Data extract:
══════
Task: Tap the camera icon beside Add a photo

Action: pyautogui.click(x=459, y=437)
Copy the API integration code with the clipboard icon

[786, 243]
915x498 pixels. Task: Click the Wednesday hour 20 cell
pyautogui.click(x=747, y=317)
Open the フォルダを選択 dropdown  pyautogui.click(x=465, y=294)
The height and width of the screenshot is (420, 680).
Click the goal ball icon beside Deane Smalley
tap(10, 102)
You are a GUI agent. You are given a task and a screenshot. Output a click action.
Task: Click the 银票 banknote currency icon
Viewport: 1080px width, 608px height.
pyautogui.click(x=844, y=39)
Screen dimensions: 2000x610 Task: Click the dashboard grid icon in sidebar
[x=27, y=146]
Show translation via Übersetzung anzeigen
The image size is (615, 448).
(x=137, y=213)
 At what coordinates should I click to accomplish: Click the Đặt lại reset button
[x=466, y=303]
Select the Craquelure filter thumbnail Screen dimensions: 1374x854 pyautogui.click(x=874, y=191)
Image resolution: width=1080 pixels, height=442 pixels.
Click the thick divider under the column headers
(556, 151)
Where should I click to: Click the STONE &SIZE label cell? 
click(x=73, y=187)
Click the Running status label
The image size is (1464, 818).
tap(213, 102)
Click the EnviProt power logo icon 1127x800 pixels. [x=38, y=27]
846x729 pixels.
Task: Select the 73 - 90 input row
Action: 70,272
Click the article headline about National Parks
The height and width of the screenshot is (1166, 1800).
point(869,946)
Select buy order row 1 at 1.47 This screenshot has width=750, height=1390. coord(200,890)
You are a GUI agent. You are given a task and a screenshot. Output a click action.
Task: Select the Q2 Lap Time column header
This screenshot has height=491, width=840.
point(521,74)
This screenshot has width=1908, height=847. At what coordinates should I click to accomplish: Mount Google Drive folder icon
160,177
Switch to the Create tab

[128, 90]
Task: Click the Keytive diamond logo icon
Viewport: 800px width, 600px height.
══════
Return the material exactly. Leave out no line.

Task: Tap the camera icon beside Add a photo

Action: pyautogui.click(x=459, y=437)
Copy the API integration code with the clipboard icon

[786, 243]
915x498 pixels. Task: Click the Wednesday hour 20 cell
pyautogui.click(x=747, y=317)
Open the フォルダを選択 dropdown  pyautogui.click(x=465, y=294)
The height and width of the screenshot is (420, 680).
Click the goal ball icon beside Deane Smalley
tap(10, 102)
You are a GUI agent. You are given a task and a screenshot. Output a click action.
Task: Click the 银票 banknote currency icon
Viewport: 1080px width, 608px height.
pyautogui.click(x=844, y=39)
Screen dimensions: 2000x610 Task: Click the dashboard grid icon in sidebar
[x=27, y=146]
Show translation via Übersetzung anzeigen
The image size is (615, 448).
(x=137, y=213)
 At what coordinates should I click to accomplish: Click the Đặt lại reset button
[x=466, y=303]
Select the Craquelure filter thumbnail Screen dimensions: 1374x854 pyautogui.click(x=874, y=191)
Image resolution: width=1080 pixels, height=442 pixels.
Click the thick divider under the column headers
(556, 151)
Where should I click to: Click the STONE &SIZE label cell? 
click(x=73, y=187)
Click the Running status label
The image size is (1464, 818).
tap(213, 102)
Click the EnviProt power logo icon 1127x800 pixels. [x=38, y=27]
846x729 pixels.
Task: Select the 73 - 90 input row
Action: 70,272
Click the article headline about National Parks
The height and width of the screenshot is (1166, 1800).
point(869,946)
Select buy order row 1 at 1.47 This screenshot has width=750, height=1390. coord(200,890)
You are a GUI agent. You are given a task and a screenshot. Output a click action.
Task: Select the Q2 Lap Time column header
This screenshot has height=491, width=840.
point(521,74)
This screenshot has width=1908, height=847. At what coordinates should I click to accomplish: Mount Google Drive folder icon
160,177
Switch to the Create tab

[128, 90]
Task: Click the Keytive diamond logo icon
Viewport: 800px width, 600px height.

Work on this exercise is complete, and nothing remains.